The revolutionary $9 billion infrared telescope, described by NASA as the premiere space-science observatory of the next decade, was carried aloft inside the cargo bay of an Ariane 5 rocket that blasted off at about 7:20 a.m. EST (1220 GMT) from the European Space Agency's (ESA) launch base in French Guiana, Reuters reported.
A NASA commentator said as the two-stage launch vehicle, "From a tropical rain forest to the edge of time itself, James Webb begins a voyage back to the birth of the universe.”
After a 27-minute, hypersonic ride into space, the 14,000-pound instrument was released from the upper stage of the French-built rocket about 865 miles above the Earth, and should gradually unfurl to nearly the size of a tennis court over the next 13 days as it sails onward on its own. Live video captured by a camera mounted on the rocket's upper stage showed the Webb gliding gently away after it was jettisoned, drawing cheers and applause from jubilant flight engineers in the mission control center, Reuters added in the report.

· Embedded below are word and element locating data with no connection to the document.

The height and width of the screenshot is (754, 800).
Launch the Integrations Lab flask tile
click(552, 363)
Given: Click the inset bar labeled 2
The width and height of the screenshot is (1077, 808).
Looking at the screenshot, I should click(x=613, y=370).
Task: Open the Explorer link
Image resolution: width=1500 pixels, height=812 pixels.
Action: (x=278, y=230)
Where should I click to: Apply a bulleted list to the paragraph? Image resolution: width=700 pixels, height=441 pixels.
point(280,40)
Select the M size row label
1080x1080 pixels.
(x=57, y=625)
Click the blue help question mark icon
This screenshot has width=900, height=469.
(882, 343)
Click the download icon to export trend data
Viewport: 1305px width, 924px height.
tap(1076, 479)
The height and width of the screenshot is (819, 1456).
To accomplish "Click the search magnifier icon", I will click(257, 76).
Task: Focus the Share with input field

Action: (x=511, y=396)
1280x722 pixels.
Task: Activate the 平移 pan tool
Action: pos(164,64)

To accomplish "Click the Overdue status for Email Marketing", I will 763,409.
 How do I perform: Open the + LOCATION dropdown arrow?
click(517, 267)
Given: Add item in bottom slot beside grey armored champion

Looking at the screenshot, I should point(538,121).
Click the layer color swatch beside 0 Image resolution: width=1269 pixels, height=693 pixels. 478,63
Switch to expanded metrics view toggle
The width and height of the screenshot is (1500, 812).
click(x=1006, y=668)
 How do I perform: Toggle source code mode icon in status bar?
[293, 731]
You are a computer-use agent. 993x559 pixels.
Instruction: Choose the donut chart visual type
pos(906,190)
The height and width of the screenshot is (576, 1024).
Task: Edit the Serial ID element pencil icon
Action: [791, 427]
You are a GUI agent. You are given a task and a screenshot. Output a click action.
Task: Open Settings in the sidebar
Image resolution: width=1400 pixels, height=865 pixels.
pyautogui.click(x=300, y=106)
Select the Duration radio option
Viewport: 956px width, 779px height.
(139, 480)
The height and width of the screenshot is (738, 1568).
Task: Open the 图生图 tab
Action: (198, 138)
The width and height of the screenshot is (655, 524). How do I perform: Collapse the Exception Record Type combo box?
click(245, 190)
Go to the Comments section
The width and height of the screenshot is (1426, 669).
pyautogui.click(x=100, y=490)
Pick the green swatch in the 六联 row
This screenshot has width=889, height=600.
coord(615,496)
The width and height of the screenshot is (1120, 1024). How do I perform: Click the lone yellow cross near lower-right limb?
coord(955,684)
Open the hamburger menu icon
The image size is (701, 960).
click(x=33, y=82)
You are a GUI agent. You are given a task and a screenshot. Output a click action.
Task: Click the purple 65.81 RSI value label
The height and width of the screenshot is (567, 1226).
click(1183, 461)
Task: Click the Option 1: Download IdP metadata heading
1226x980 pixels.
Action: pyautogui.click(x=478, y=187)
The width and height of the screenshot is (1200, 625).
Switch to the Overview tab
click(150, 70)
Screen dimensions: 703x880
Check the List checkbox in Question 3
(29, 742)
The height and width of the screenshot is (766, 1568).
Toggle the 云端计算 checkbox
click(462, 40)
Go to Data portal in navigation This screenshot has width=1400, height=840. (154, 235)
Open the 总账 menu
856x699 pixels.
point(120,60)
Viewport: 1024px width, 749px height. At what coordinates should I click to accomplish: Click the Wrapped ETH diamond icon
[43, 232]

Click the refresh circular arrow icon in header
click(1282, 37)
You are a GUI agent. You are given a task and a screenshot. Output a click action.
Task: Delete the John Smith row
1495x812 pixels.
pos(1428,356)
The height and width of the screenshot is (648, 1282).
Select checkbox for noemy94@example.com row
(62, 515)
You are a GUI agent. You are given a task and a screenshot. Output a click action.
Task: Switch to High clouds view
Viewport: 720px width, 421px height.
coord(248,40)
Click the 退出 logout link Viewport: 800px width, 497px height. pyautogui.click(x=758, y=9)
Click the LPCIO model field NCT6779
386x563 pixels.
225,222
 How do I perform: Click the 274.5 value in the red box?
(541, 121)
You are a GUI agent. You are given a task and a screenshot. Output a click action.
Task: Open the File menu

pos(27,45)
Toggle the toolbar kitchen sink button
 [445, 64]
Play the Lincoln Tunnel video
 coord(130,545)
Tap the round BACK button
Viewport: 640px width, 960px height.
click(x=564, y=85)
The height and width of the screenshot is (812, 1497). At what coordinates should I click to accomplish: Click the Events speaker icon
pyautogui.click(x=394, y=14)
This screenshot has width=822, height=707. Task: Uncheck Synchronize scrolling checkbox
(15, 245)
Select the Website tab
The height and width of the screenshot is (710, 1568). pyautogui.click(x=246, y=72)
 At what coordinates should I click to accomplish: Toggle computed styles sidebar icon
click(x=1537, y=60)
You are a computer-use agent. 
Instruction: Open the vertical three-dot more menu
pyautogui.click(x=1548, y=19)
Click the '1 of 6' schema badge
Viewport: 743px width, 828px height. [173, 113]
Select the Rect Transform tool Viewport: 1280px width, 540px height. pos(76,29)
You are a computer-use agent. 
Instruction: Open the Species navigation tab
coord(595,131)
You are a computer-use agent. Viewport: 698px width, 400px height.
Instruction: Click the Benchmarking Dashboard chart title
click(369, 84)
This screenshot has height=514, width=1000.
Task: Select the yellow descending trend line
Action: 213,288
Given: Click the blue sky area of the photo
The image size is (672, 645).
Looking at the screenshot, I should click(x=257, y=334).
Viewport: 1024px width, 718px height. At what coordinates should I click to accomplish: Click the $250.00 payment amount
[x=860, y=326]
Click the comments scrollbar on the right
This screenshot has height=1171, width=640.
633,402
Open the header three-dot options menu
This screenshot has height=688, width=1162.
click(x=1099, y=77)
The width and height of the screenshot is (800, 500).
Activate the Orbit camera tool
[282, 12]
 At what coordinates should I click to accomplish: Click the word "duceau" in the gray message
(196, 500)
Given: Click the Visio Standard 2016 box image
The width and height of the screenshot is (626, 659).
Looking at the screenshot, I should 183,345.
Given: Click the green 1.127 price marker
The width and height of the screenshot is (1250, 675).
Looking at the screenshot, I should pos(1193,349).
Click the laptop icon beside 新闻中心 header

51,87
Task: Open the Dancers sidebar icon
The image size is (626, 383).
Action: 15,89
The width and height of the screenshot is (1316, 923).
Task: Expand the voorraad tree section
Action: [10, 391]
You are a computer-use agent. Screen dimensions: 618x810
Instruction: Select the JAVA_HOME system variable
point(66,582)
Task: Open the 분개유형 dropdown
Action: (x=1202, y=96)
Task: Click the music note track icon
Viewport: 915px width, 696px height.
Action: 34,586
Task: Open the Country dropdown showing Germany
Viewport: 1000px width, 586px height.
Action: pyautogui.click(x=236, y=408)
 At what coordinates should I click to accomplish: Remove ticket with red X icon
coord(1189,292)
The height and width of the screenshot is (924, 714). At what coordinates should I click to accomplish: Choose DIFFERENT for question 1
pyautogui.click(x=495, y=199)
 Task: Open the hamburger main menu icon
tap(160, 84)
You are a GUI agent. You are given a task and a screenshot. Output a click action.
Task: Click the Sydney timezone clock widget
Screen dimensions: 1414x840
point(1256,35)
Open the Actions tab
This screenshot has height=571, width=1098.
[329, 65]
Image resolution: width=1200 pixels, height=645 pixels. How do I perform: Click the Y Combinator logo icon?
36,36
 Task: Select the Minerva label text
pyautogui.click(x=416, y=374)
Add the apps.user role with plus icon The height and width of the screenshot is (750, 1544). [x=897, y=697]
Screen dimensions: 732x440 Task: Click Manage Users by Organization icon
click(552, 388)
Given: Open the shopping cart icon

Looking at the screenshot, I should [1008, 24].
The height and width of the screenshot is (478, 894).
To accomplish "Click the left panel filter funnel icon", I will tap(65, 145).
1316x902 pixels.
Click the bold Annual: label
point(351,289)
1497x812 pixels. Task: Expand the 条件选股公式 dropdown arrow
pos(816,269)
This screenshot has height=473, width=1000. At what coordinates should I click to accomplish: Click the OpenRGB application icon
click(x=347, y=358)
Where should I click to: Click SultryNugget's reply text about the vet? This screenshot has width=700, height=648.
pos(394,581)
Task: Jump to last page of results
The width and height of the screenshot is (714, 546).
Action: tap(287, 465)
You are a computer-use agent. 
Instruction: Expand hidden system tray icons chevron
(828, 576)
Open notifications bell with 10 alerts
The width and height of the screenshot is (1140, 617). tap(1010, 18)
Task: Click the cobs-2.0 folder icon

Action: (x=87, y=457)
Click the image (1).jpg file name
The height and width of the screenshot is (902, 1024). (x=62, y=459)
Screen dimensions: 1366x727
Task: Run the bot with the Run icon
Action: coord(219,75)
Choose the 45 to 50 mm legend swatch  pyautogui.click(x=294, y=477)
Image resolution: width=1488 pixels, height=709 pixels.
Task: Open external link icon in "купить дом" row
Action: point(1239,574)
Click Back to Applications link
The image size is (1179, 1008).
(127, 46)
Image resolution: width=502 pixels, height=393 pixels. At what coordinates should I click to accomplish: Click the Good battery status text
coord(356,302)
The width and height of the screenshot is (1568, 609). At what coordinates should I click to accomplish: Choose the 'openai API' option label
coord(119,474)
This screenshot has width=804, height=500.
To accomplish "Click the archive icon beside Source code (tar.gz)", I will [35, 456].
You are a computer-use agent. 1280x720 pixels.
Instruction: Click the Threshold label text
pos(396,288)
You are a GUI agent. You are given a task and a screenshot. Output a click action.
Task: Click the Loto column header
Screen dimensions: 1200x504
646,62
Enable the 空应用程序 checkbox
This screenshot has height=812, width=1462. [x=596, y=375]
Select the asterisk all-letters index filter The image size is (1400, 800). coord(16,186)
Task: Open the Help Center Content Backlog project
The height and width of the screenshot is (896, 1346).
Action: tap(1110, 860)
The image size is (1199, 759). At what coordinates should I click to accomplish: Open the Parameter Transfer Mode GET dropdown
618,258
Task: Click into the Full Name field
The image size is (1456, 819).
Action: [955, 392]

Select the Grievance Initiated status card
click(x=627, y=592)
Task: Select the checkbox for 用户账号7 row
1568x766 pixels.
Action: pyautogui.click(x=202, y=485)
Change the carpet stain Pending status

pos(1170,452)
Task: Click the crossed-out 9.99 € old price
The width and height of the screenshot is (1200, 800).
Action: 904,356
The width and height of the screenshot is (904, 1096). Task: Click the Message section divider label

Coasting through space for two more weeks, the Webb telescope will reach its destination in solar orbit 1 million miles from Earth or about four times farther away than the moon. And Webb's special orbital path will keep it in constant alignment with the Earth as the planet and telescope circle the sun in tandem.
By comparison, Webb's 30-year-old predecessor, the Hubble Space Telescope, orbits the Earth from 340 miles away, passing in and out of the planet's shadow every 90 minutes. Named after the man who oversaw NASA through most of its formative decade of the 1960s, Webb is about 100 times more sensitive than Hubble and is expected to transform scientists' understanding of the universe and our place in it.
NASA Administrator Bill Nelson, striking a spiritual tone as he addressed the launch webcast by video link, quoted the Bible and hailed the new telescope as a "time machine" that will "capture the light from the very beginning of the creation."